Data from research house Strategy Analytics reported that Samsung shipped a total of 451.7 million devices in 2013, up from 396.5 million in 2012.
The final quarter of the year saw total shipments of 118 million for Samsung, up on the 108 million shipped in Q4 2012. Strategy Analytics said given Samsung's strong growth, it could ship over half a billion phones in 2014.
Samsung's growth helped it achieve a 27.2 percent market share in 2013, up 2.1 percent on 2012. This left it the clear market leader, with Nokia in second place seeing its market share slump from 21.2 percent in 2012 to 15.2 percent in 2013.
Shipments for the Finnish firm fell from 335.6 million in 2012 to 252.4 million. Neil Mawston, executive director at Strategy Analytics, said Nokia's decline was due to increasing competition in several markets.

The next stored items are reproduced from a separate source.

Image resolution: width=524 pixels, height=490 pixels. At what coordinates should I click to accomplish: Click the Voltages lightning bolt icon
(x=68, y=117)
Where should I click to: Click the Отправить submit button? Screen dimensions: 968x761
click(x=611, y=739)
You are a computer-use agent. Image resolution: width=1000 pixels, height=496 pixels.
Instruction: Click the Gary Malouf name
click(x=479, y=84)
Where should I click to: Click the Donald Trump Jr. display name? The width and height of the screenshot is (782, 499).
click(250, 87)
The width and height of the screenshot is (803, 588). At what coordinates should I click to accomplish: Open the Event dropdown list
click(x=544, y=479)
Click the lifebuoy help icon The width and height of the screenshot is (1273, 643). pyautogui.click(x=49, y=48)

"Nokia faced tough competition from Samsung in developing markets like India, while LG and others ramped up the pressure in developed regions such as Western Europe," he said.
"Nokia's Windows Phones have been performing relatively well, but this was not enough to offset sluggish demand for its Asha models and other feature phones during the course of the year."

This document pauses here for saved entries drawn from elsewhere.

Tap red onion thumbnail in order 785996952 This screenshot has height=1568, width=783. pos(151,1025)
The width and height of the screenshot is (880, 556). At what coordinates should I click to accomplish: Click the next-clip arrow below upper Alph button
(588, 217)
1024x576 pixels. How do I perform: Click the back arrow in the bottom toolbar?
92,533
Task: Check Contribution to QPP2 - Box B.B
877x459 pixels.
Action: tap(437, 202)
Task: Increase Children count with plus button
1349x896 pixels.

Apple was one of those to benefit from Nokia's decline, with its market share rising from 8.6 percent to 9.2 percent as shipments rose from 135.8 million to 153.4 million between 2012 and 2013.
The final two places in the top five were taken by LG and TCL-Alcatel, with 4.3 and 3.1 percent of the market respectively. The rest of the market was covered by ‘others' which together made up the largest market share, at 40.9 percent.
Mawston told V3 this includes over 200 brands competing in many emerging regions, and although they are finding success in their home markets, such vendors will find it tough to compete on the global stage.
"Most of the fastest-growing global brands among the tier-two players are Chinese or Indian, such as Xiaomi, Coolpad, Meizu and Micromax. They have access to huge pools of demand in their home countries and they're using that strength to expand abroad," he said.
"The worldwide smartphone market is getting very crowded and competitive and only the leanest players with the best products and deepest distribution will thrive this year."